### [Aim]
Convert the entries, from their first line through the line containing "Action: tap(738, 197)", into a JSON list of strings with one string per line. Leave out any blank lines.

**** Data records

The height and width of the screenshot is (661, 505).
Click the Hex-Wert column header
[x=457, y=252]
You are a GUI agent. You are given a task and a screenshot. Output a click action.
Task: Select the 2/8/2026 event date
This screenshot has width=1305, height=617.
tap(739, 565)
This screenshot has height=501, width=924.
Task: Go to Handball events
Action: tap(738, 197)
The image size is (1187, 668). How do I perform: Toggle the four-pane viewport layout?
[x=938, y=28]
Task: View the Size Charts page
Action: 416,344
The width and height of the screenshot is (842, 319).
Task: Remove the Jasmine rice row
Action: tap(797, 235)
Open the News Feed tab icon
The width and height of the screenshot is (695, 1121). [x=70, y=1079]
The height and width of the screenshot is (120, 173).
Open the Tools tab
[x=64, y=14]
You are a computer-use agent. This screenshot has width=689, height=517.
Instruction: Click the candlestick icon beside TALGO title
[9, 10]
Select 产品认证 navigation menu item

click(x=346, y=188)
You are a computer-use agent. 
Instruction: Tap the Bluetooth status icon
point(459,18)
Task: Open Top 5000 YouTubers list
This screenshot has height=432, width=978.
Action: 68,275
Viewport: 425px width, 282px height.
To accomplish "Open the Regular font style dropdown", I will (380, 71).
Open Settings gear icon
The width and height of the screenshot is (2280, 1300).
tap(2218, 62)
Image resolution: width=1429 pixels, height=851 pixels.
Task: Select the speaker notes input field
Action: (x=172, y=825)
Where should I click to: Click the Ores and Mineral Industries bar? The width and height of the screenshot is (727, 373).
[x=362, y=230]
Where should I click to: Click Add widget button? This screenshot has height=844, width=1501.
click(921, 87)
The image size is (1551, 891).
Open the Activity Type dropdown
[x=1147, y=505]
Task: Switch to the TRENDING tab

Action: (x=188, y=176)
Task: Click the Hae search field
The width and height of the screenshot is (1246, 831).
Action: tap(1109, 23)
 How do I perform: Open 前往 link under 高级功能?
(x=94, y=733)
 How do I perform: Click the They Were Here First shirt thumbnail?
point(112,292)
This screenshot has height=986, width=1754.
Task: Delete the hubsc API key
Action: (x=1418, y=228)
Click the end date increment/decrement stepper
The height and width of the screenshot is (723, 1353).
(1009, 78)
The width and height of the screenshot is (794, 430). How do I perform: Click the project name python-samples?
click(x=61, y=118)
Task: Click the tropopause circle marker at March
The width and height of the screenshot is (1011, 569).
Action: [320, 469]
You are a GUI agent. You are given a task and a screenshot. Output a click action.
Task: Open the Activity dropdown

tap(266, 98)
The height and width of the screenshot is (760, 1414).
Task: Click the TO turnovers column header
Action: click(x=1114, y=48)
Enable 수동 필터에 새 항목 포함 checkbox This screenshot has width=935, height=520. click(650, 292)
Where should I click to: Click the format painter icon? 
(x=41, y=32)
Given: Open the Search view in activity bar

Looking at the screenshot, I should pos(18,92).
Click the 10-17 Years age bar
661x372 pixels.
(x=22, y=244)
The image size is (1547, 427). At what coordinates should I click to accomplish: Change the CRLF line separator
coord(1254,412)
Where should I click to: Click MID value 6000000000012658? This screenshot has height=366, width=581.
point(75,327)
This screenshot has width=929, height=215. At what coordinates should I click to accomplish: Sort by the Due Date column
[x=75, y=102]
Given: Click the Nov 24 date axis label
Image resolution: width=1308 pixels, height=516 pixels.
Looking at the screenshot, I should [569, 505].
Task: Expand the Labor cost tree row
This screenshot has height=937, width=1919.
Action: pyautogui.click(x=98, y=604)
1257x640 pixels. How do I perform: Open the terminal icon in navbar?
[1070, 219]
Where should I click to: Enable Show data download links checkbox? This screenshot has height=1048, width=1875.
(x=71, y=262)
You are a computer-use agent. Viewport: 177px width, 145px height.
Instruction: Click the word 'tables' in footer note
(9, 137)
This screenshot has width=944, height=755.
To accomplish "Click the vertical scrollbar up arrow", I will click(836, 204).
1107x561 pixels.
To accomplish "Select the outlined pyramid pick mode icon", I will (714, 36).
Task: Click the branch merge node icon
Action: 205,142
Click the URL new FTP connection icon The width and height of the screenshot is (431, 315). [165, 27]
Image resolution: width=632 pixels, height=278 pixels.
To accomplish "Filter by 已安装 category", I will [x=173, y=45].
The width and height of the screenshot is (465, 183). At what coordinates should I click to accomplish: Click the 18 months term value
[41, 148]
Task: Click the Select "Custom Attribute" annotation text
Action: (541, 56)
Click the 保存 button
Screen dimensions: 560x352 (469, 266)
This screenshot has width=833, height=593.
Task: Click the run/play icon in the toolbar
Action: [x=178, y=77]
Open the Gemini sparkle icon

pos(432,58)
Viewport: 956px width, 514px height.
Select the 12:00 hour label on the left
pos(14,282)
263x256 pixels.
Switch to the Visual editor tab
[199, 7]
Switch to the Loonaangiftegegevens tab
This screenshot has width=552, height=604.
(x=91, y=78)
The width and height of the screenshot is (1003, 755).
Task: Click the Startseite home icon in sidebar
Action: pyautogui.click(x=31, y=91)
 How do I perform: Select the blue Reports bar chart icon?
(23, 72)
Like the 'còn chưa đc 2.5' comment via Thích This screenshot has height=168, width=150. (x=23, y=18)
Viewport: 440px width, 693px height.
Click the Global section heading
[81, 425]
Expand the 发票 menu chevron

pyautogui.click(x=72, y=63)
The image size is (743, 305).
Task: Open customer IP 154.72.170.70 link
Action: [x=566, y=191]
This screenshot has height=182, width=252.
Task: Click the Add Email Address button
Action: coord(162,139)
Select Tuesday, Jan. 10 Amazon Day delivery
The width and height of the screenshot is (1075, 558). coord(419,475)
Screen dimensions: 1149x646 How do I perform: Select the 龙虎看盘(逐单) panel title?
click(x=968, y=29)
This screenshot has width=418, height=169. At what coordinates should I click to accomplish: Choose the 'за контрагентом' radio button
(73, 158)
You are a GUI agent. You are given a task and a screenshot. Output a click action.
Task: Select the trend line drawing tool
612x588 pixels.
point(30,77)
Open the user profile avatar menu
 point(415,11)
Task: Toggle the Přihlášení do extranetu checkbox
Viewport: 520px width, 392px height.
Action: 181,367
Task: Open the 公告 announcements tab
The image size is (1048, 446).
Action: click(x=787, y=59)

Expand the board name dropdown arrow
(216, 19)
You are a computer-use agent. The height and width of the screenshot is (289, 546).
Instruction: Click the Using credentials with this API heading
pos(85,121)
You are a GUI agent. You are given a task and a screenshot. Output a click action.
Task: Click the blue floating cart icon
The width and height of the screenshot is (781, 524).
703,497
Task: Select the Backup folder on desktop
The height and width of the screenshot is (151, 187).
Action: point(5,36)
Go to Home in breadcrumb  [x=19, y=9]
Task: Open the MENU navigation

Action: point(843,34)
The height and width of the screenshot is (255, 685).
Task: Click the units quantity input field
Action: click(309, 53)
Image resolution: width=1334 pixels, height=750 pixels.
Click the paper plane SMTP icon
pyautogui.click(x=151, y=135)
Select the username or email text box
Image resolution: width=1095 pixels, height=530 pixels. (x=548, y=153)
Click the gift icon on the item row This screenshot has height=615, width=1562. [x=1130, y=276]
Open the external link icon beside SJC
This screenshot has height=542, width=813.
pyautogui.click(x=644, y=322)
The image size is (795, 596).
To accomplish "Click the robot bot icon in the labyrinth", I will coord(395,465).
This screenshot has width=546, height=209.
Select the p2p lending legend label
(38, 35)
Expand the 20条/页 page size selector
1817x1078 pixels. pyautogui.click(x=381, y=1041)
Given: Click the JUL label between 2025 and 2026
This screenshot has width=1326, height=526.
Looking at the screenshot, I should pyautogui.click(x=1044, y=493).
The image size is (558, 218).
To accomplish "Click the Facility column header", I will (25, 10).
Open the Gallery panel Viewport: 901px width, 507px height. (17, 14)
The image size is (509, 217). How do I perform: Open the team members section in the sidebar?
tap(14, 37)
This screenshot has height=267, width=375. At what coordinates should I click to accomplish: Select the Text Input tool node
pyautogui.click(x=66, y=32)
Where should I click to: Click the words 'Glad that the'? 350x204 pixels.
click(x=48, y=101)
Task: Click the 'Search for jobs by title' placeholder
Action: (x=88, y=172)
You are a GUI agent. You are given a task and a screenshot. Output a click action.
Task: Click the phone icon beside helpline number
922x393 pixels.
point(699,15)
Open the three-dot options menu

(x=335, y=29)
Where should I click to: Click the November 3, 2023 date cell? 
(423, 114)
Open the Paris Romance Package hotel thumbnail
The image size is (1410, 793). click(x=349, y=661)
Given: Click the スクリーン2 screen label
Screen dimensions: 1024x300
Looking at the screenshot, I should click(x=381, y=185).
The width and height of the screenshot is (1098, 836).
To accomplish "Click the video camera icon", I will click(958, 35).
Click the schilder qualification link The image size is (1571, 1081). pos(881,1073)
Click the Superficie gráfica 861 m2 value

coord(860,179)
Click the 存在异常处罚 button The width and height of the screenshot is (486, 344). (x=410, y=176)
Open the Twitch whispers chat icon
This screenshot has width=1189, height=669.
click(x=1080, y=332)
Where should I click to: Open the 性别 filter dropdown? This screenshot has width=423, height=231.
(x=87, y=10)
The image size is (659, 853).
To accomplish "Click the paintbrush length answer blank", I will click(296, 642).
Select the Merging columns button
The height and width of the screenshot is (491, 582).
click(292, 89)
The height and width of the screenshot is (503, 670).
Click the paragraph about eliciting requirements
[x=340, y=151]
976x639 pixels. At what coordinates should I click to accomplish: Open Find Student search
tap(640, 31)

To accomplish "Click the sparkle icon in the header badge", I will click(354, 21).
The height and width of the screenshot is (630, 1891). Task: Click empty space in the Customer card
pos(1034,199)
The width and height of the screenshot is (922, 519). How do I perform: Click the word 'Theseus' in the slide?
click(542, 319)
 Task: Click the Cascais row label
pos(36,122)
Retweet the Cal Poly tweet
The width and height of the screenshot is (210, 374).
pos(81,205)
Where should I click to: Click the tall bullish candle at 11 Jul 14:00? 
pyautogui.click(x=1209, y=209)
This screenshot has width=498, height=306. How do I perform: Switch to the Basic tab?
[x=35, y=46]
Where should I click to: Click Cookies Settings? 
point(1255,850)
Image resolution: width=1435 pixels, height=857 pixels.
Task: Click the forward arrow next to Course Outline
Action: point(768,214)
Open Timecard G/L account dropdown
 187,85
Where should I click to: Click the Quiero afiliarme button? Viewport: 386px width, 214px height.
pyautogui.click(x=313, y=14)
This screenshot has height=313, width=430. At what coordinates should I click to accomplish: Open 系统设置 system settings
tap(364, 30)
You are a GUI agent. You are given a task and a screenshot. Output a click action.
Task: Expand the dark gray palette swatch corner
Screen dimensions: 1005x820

********

### [Answer for the task]
[
  "The height and width of the screenshot is (661, 505).",
  "Click the Hex-Wert column header",
  "[x=457, y=252]",
  "You are a GUI agent. You are given a task and a screenshot. Output a click action.",
  "Task: Select the 2/8/2026 event date",
  "This screenshot has width=1305, height=617.",
  "tap(739, 565)",
  "This screenshot has height=501, width=924.",
  "Task: Go to Handball events",
  "Action: tap(738, 197)"
]